• Exercise description:
A word-for-word transcription of the data below is required.

(Stored items)

□ □ □ □ □

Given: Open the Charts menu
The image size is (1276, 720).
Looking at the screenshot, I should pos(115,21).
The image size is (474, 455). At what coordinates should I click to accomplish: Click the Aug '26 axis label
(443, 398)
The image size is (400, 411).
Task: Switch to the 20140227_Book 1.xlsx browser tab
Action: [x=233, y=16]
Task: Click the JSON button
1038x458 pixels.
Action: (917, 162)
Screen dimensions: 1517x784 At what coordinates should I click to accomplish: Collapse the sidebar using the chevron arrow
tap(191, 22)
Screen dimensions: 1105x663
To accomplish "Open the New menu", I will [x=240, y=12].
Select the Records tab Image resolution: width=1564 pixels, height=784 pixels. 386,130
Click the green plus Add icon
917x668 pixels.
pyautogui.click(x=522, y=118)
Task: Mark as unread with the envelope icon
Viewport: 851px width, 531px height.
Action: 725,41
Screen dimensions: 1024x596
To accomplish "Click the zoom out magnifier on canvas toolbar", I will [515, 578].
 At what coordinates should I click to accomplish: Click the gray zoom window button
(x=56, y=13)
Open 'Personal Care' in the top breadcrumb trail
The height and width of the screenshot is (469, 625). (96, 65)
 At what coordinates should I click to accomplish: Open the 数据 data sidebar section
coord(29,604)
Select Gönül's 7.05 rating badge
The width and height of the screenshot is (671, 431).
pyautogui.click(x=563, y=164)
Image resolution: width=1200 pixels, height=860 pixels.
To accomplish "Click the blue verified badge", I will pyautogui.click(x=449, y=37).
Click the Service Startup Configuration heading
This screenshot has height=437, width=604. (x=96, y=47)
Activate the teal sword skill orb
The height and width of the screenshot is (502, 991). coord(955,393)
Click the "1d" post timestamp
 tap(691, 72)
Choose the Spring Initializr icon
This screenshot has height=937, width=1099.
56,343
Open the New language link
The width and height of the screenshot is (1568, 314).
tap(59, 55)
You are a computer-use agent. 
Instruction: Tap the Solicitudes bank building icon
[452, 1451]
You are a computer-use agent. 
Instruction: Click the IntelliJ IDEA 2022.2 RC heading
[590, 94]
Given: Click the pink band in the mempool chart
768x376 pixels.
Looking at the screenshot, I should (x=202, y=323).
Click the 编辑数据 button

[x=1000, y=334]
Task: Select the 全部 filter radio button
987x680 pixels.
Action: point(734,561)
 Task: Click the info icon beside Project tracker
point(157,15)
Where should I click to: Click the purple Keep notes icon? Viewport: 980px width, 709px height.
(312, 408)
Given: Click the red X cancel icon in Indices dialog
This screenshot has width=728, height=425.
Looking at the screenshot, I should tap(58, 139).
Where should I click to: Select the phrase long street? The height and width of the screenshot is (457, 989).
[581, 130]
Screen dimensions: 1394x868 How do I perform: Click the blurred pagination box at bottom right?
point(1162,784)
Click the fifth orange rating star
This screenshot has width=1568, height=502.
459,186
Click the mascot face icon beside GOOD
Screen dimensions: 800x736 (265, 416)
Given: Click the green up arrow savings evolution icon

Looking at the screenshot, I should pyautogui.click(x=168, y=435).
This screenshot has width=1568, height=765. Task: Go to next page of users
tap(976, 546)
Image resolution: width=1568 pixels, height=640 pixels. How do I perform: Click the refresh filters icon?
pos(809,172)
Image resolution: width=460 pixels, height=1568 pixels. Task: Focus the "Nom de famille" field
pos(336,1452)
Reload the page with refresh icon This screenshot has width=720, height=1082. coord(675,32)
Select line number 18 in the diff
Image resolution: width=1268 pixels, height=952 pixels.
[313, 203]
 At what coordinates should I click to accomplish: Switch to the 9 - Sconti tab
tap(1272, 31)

□ □ □ □ □

• Exercise solution:
Given: Open the Charts menu
The image size is (1276, 720).
Looking at the screenshot, I should pos(115,21).
The image size is (474, 455). At what coordinates should I click to accomplish: Click the Aug '26 axis label
(443, 398)
The image size is (400, 411).
Task: Switch to the 20140227_Book 1.xlsx browser tab
Action: [x=233, y=16]
Task: Click the JSON button
1038x458 pixels.
Action: (917, 162)
Screen dimensions: 1517x784 At what coordinates should I click to accomplish: Collapse the sidebar using the chevron arrow
tap(191, 22)
Screen dimensions: 1105x663
To accomplish "Open the New menu", I will [x=240, y=12].
Select the Records tab Image resolution: width=1564 pixels, height=784 pixels. 386,130
Click the green plus Add icon
917x668 pixels.
pyautogui.click(x=522, y=118)
Task: Mark as unread with the envelope icon
Viewport: 851px width, 531px height.
Action: 725,41
Screen dimensions: 1024x596
To accomplish "Click the zoom out magnifier on canvas toolbar", I will [515, 578].
 At what coordinates should I click to accomplish: Click the gray zoom window button
(x=56, y=13)
Open 'Personal Care' in the top breadcrumb trail
The height and width of the screenshot is (469, 625). (96, 65)
 At what coordinates should I click to accomplish: Open the 数据 data sidebar section
coord(29,604)
Select Gönül's 7.05 rating badge
The width and height of the screenshot is (671, 431).
pyautogui.click(x=563, y=164)
Image resolution: width=1200 pixels, height=860 pixels.
To accomplish "Click the blue verified badge", I will pyautogui.click(x=449, y=37).
Click the Service Startup Configuration heading
This screenshot has height=437, width=604. (x=96, y=47)
Activate the teal sword skill orb
The height and width of the screenshot is (502, 991). coord(955,393)
Click the "1d" post timestamp
 tap(691, 72)
Choose the Spring Initializr icon
This screenshot has height=937, width=1099.
56,343
Open the New language link
The width and height of the screenshot is (1568, 314).
tap(59, 55)
You are a computer-use agent. 
Instruction: Tap the Solicitudes bank building icon
[452, 1451]
You are a computer-use agent. 
Instruction: Click the IntelliJ IDEA 2022.2 RC heading
[590, 94]
Given: Click the pink band in the mempool chart
768x376 pixels.
Looking at the screenshot, I should (x=202, y=323).
Click the 编辑数据 button

[x=1000, y=334]
Task: Select the 全部 filter radio button
987x680 pixels.
Action: point(734,561)
 Task: Click the info icon beside Project tracker
point(157,15)
Where should I click to: Click the purple Keep notes icon? Viewport: 980px width, 709px height.
(312, 408)
Given: Click the red X cancel icon in Indices dialog
This screenshot has width=728, height=425.
Looking at the screenshot, I should tap(58, 139).
Where should I click to: Select the phrase long street? The height and width of the screenshot is (457, 989).
[581, 130]
Screen dimensions: 1394x868 How do I perform: Click the blurred pagination box at bottom right?
point(1162,784)
Click the fifth orange rating star
This screenshot has width=1568, height=502.
459,186
Click the mascot face icon beside GOOD
Screen dimensions: 800x736 (265, 416)
Given: Click the green up arrow savings evolution icon

Looking at the screenshot, I should pyautogui.click(x=168, y=435).
This screenshot has width=1568, height=765. Task: Go to next page of users
tap(976, 546)
Image resolution: width=1568 pixels, height=640 pixels. How do I perform: Click the refresh filters icon?
pos(809,172)
Image resolution: width=460 pixels, height=1568 pixels. Task: Focus the "Nom de famille" field
pos(336,1452)
Reload the page with refresh icon This screenshot has width=720, height=1082. coord(675,32)
Select line number 18 in the diff
Image resolution: width=1268 pixels, height=952 pixels.
[313, 203]
 At what coordinates should I click to accomplish: Switch to the 9 - Sconti tab
tap(1272, 31)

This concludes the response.